# SOURCE MATERIAL:
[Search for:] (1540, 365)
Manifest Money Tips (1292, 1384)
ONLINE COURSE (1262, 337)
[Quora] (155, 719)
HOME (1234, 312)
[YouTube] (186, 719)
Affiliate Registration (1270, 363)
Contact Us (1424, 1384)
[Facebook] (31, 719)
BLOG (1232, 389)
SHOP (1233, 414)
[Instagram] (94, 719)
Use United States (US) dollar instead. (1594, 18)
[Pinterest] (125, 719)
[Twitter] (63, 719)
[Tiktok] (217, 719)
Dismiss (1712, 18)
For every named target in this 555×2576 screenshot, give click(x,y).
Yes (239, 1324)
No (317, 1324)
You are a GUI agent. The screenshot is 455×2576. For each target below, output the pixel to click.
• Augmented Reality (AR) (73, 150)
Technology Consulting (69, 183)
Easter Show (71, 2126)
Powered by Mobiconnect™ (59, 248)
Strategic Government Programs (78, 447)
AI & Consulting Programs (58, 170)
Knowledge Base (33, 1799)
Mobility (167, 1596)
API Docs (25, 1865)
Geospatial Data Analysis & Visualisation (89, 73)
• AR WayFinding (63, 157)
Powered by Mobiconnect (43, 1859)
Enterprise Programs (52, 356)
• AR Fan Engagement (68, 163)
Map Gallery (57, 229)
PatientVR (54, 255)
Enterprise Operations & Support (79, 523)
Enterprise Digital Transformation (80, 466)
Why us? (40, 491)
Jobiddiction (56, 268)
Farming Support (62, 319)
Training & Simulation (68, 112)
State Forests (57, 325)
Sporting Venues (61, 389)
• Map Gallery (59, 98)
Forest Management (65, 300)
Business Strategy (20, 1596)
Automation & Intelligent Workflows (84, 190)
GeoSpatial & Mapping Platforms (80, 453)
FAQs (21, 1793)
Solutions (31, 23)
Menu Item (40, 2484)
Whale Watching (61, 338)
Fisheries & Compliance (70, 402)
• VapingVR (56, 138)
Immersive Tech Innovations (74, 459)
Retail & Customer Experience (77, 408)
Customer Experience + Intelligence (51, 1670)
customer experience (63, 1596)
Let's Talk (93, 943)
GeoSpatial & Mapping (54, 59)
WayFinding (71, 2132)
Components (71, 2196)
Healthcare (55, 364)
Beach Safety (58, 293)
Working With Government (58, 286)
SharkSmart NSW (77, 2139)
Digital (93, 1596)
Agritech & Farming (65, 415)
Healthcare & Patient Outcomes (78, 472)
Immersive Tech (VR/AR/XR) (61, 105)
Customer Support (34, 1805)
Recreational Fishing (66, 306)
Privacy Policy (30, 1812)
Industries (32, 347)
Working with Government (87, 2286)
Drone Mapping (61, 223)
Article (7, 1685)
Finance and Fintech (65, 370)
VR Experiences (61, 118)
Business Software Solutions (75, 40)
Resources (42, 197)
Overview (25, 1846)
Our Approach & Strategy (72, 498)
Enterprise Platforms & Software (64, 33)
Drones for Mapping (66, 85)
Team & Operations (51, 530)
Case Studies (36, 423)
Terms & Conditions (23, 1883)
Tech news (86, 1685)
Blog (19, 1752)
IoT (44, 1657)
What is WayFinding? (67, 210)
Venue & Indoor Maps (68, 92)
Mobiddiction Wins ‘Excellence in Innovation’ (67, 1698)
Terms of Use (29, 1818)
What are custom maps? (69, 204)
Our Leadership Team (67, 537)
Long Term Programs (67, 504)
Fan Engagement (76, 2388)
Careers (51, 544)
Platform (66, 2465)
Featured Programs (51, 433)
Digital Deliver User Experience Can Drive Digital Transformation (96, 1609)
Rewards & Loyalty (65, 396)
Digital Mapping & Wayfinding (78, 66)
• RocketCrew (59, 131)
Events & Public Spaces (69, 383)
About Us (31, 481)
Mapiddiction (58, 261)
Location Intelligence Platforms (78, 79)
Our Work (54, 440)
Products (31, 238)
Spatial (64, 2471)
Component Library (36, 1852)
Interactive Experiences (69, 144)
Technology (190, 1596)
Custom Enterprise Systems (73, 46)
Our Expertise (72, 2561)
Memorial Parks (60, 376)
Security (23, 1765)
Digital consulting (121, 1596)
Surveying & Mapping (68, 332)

# WHAT IS BEING ASKED:
Print again the lines of the entries above that fall between the line holding "Fisheries & Compliance (70, 402)" and the line holding "VR Experiences (61, 118)", inclusive, exactly as they stand.

# RESULT OF THIS TASK:
Fisheries & Compliance (70, 402)
• VapingVR (56, 138)
Immersive Tech Innovations (74, 459)
Retail & Customer Experience (77, 408)
Customer Experience + Intelligence (51, 1670)
customer experience (63, 1596)
Let's Talk (93, 943)
GeoSpatial & Mapping (54, 59)
WayFinding (71, 2132)
Components (71, 2196)
Healthcare (55, 364)
Beach Safety (58, 293)
Working With Government (58, 286)
SharkSmart NSW (77, 2139)
Digital (93, 1596)
Agritech & Farming (65, 415)
Healthcare & Patient Outcomes (78, 472)
Immersive Tech (VR/AR/XR) (61, 105)
Customer Support (34, 1805)
Recreational Fishing (66, 306)
Privacy Policy (30, 1812)
Industries (32, 347)
Working with Government (87, 2286)
Drone Mapping (61, 223)
Article (7, 1685)
Finance and Fintech (65, 370)
VR Experiences (61, 118)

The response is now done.